Wednesday, March 30, 2011

 "Equinox Offer Remains the Clear and Compelling Choice for Lundin Shareholders".

 
TORONTO, ON, March 30, 2011: Equinox Minerals Limited (TSX and ASX symbol: "EQN") ("Equinox" or the "Company") today commented on the announcement by Lundin Mining Corporation ("Lundin") and Inmet Mining Corporation ("Inmet") on March 29, 2011 that Lundin and Inmet have mutually terminated the merger of equals agreement dated January 12, 2011.  The reason for termination as per Mr Phil Wright's comments (President and CEO of Lundin) "We have however agreed to mutually terminate the agreement on the grounds that we could not reach a position that we thought would be supported by both companies' shareholders" provides further support that the Equinox offer to acquire Lundin (the Equinox "Offer") is, by any measure, the most attractive alternative for Lundin shareholders.
 
Equinox also notes Lundin's announcement on March 29, 2011 that its Board of Directors has adopted a Shareholder Rights Plan (the "Rights Plan").  This is a common delay tactic adopted by recipients of unsolicited acquisition approaches in North America.  Equinox notes that, as disclosed in Lundin's and Inmet's notice of meeting and joint information circular dated February 9, 2011, Lundin conducted a strategy session in September 2010, almost six months ago, during which a number of strategic alternatives were discussed.  The outcome of this strategy session was the approach and ultimate agreement to a nil-premium merger with Inmet, which was announced on January 12, 2011.  However,  Mr Wright has today said that he wants to again "explore all alternatives to bring value to Lundin shareholders" and that "the Rights Plan ensures that [Lundin] can do this in a considered and structured way and get the best result for [Lundin] shareholders".  Equinox believes that Lundin has already had every opportunity to do just this in the months leading up to the execution of its agreement with Inmet.
 
During the eleven weeks that have followed the announcement of the Inmet-Lundin proposal, Equinox's Offer is the only alternative that has emerged.  Equinox does not believe that Lundin's proposed further review process at this point in time can be considered likely to result in a superior proposal to Equinox's Offer, which remains the only clear and compelling offer available to Lundin shareholders.
 
Equinox's President and Chief Executive Officer, Craig Williams, commented, "Our offer has always been and remains the clear and compelling choice for Lundin shareholders.

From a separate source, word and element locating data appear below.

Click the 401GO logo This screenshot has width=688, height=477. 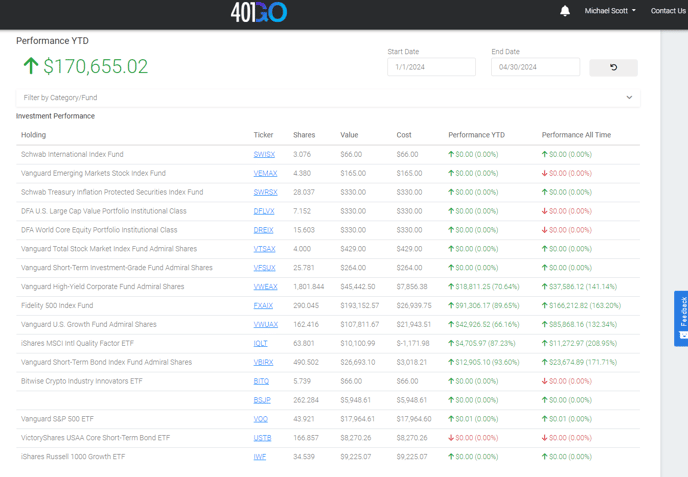coord(258,12)
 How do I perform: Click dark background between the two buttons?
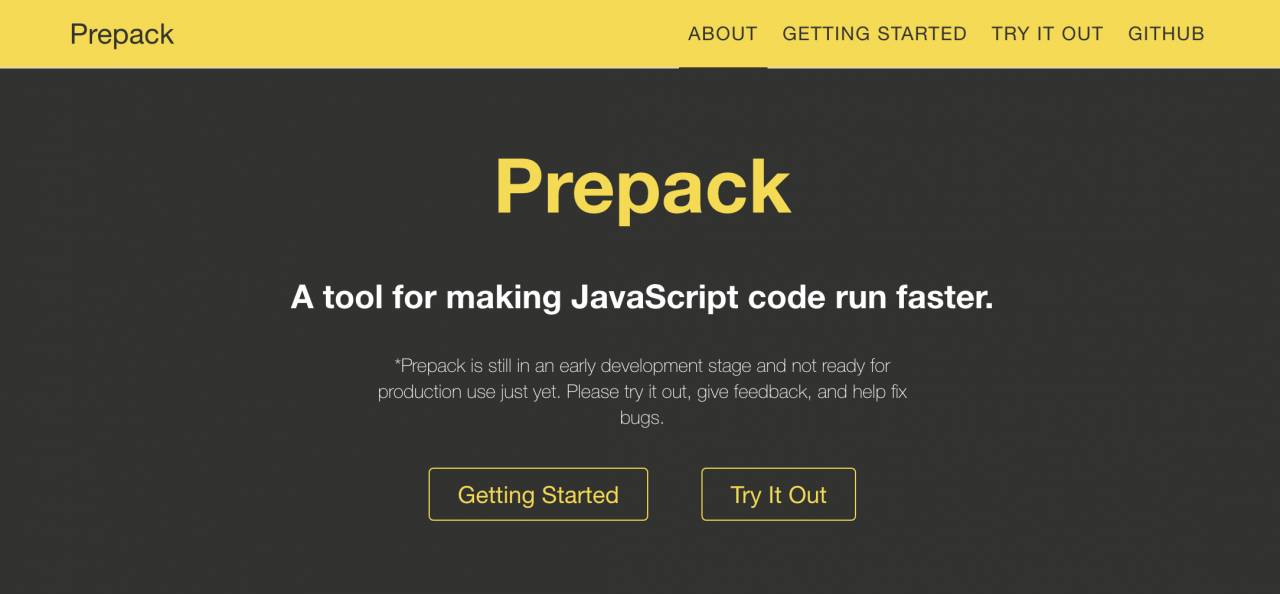tap(675, 494)
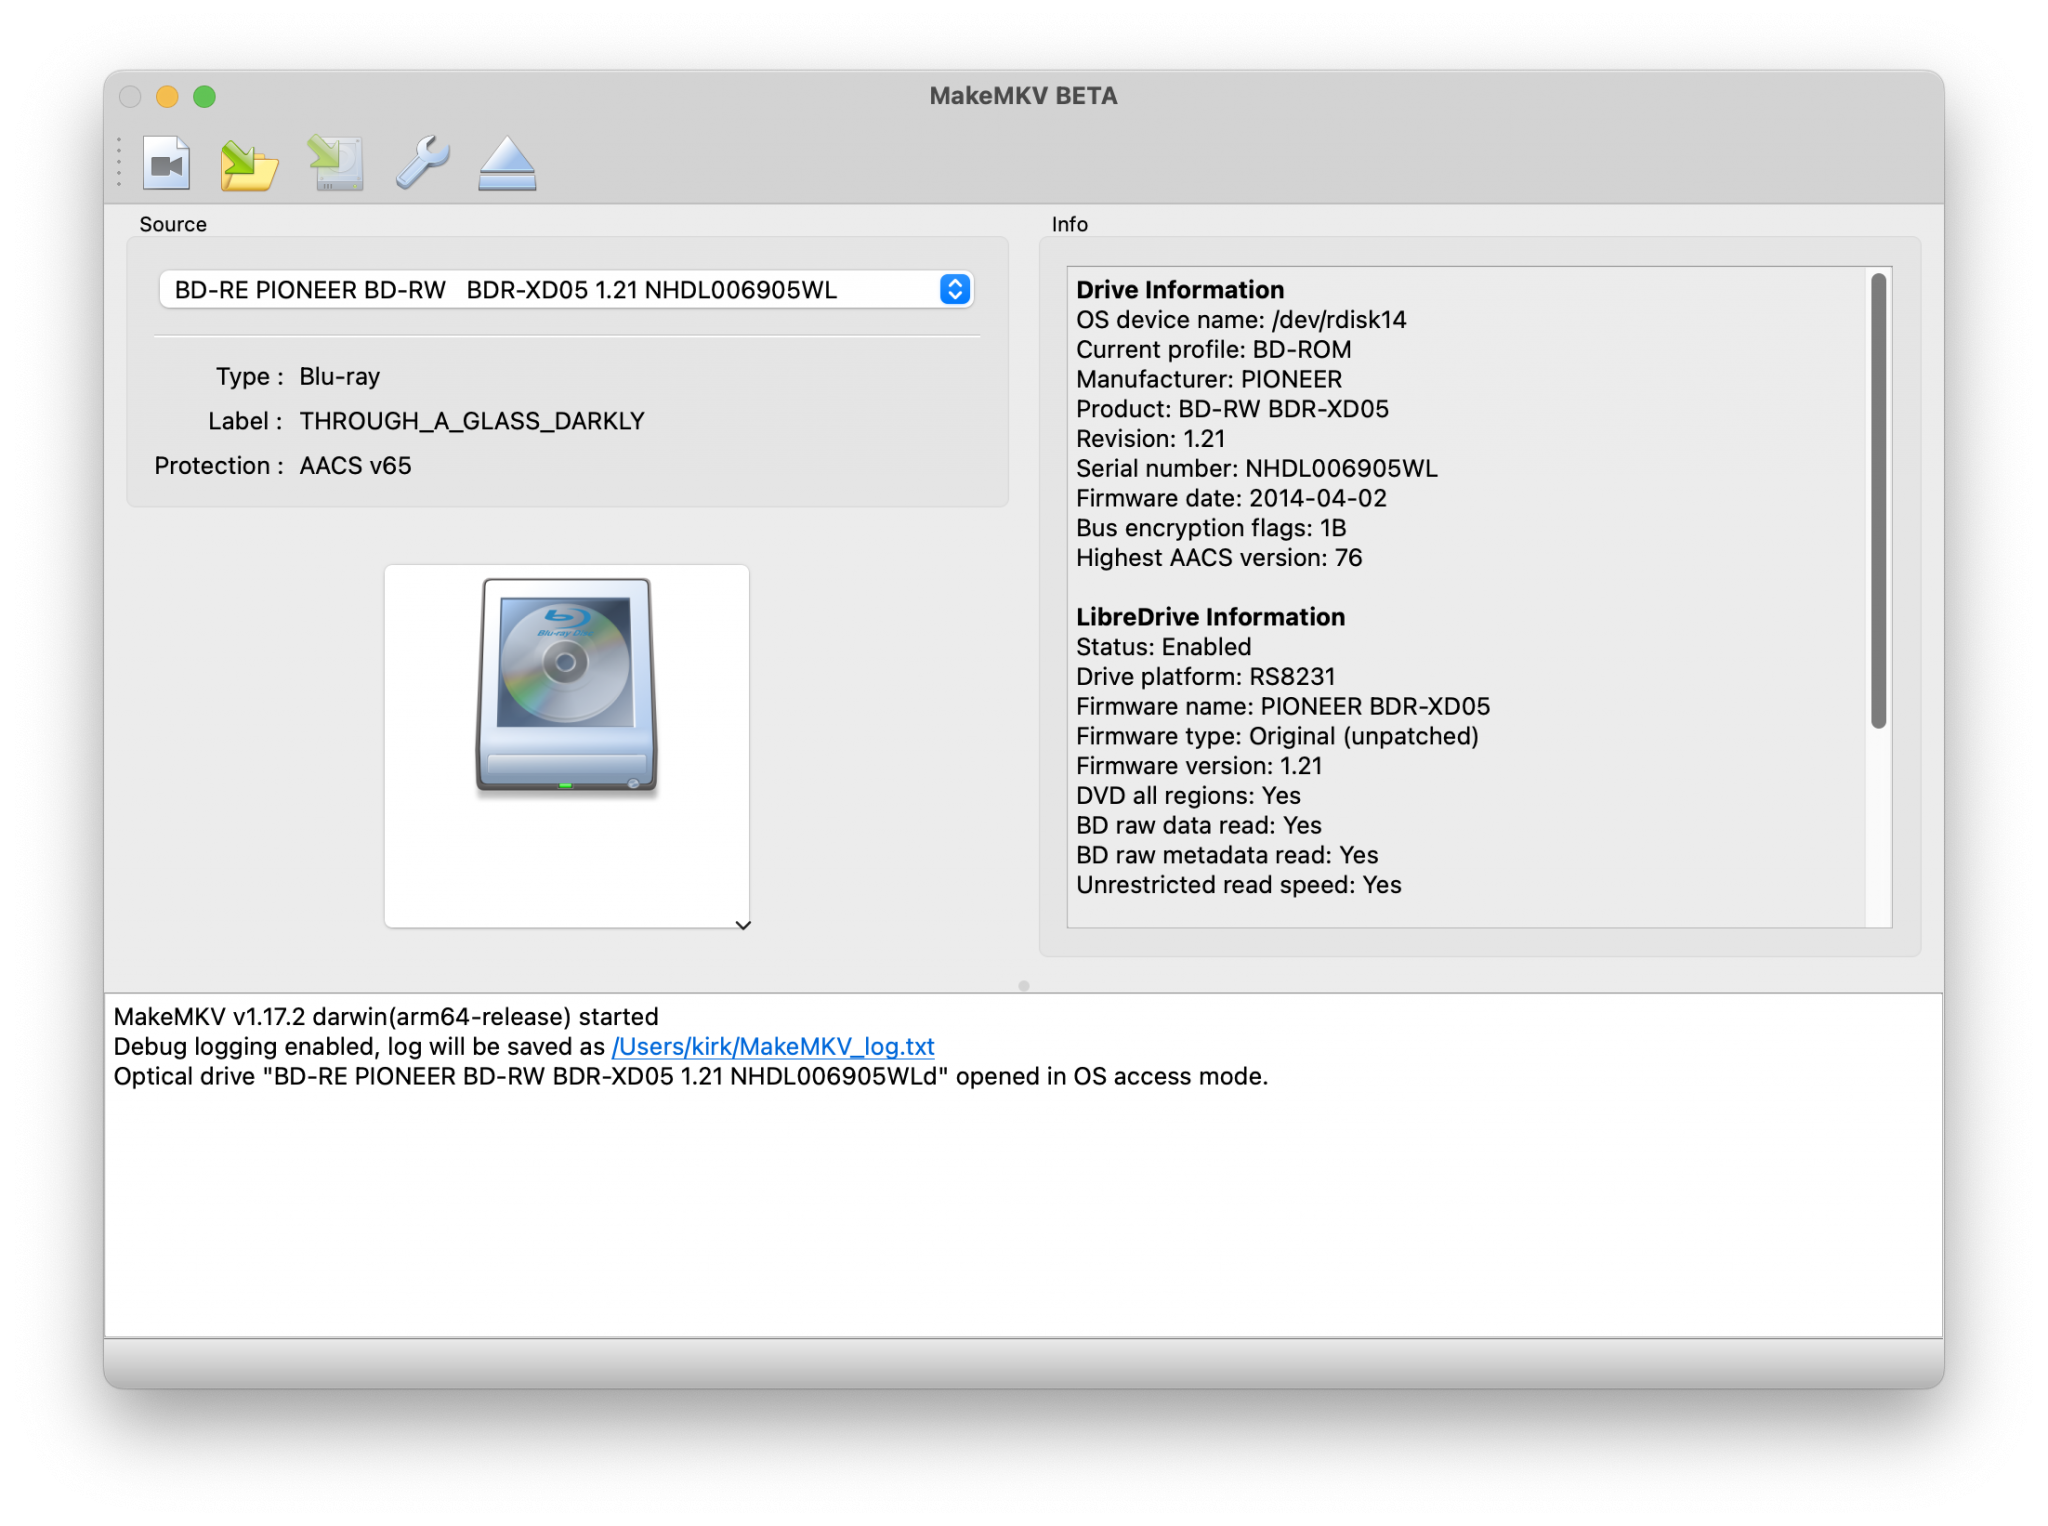Click the toolbar drag handle dots
This screenshot has height=1526, width=2048.
pyautogui.click(x=119, y=163)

It provides them with the flexibility to receive significant value in cash now or to benefit over the long term by participating in the potential of a leading pure-play copper company with a portfolio of world-class assets and a strong growth profile."
 
Clear Choice for Lundin Shareholders: Superior Value and Flexibility
 
Since it was announced, Equinox's Offer has been the superior alternative for Lundin shareholders. During this period, Lundin shares have traded in line with the implied value of the Equinox Offer on the TSX.  Equinox's Offer of C$8.10 per share, based on Equinox's share price prior to announcement of the Offer, reflects a 26% premium to the closing price of Lundin shares on the TSX of C$6.45 per share on February 25, 2011 (the last trading day before the announcement of the Offer).  Moreover, with the flexibility to choose between Equinox shares or cash, the Equinox Offer provides Lundin shareholders with the opportunity to select the consideration that best suits their individual preferences.
 
As previously disclosed, the Equinox Offer is now open to Lundin shareholders who are residents of Sweden.  The Offer will remain open to all Lundin shareholders until 6:00pm on April 14, 2011 unless withdrawn or extended. Equinox intends to list its shares on the OMX and looks forward to welcoming Swedish investors onto its register.
 
Combined Company Well-Positioned to Create Long-Term Value for Shareholders
 
Together Equinox and Lundin will have a geographically diverse portfolio of expandable copper assets with a production growth target of 500,000 tonnes per annum of copper.  Equinox will be able to leverage its considerable experience in both exploration and construction to pursue both the expansion potential of this high-quality portfolio and the considerable exploration potential surrounding these operations.
 
Those Lundin shareholders who elect to receive Equinox shares will be able to participate in the value created through this combination through exposure to one of the most attractive, lower-risk copper growth profiles in the sector with confidence that this increased copper production will be delivered into the expected near term strength in copper prices.